Notre Dame de Compassion

Notre Dame de Compassion

Par Pascal Bovet
Photo: Jean-Claude Gadmer

Un chef-d’œuvre de style baroque, attribué à Pierre Ardieu de Bulle, vers 1670.
Un chef-d’œuvre de style baroque, attribué à Pierre Ardieu de Bulle, vers 1670.

La dévotion à Marie est aussi ancienne que l’Eglise ; ses douleurs annoncées par le prophète Siméon ont été rapidement mises en évidence, d’où parfois un culte marial doloriste.

Appelée également Notre Dame de miséricorde, ou encore Notre Dame de grâce, elle a été honorée en Suisse romande sous ces vocables, à côté de titres plus glorieux comme Notre Dame de l’Assomption.

En l’église des Augustins, aujour­d’hui paroisse Saint-Maurice en basse-ville de Fribourg, on peut admirer un chef-d’œuvre de style baroque, un temps où on ne se privait pas d’exprimer ses sentiments, joyeux ou peinés. La statue sculptée en bois polychrome représente Marie portant sur ses genoux non plus le « petit Jésus » mais le Seigneur et Sauveur après sa mort. Et avant la résurrection. Malgré le côté dramatique de la scène souligné par les sept épées transperçant le cœur de Marie, les visages restent empreints de dignité. C’est un Christ pacifié que Marie reçoit en retour de son oui, un oui qui va jusque-là. 

Premier avatar : ce que nous en voyons aujourd’hui n’est qu’une moitié de l’œuvre ; la Madone  originale était encadrée de deux personnages qui ont été détachés et qui ornent maintenant une chapelle de la Singine.

L’auteur est disputé : certains l’attribuent au sculpteur Jean-François Reyff, grand artiste baroque à l’œuvre à Fribourg.

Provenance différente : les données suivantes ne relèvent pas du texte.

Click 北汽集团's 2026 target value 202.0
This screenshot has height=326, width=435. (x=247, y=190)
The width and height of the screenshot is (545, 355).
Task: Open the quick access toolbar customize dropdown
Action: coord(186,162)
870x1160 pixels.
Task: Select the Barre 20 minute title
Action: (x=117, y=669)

Mais l’histoire nous fait faire un détour par Bulle, en lien avec la chapelle des Capucins, dédiée à la même Notre Dame de Compassion. Et de là on soutient que l’auteur en est un sculpteur bullois, Pierre Ardieu (vers 1670). Le déménagement de Bulle à Fribourg semble être l’effet d’un don de la part du préfet de Bulle, originaire de la basse-ville de Fribourg, après avoir installé les Capucins à Bulle.

Qu’est-il arrivé à la statue pour qu’elle ait perdu ses deux personnages accompagnant Marie ? L’histoire est trop longue et incertaine pour être ici racontée.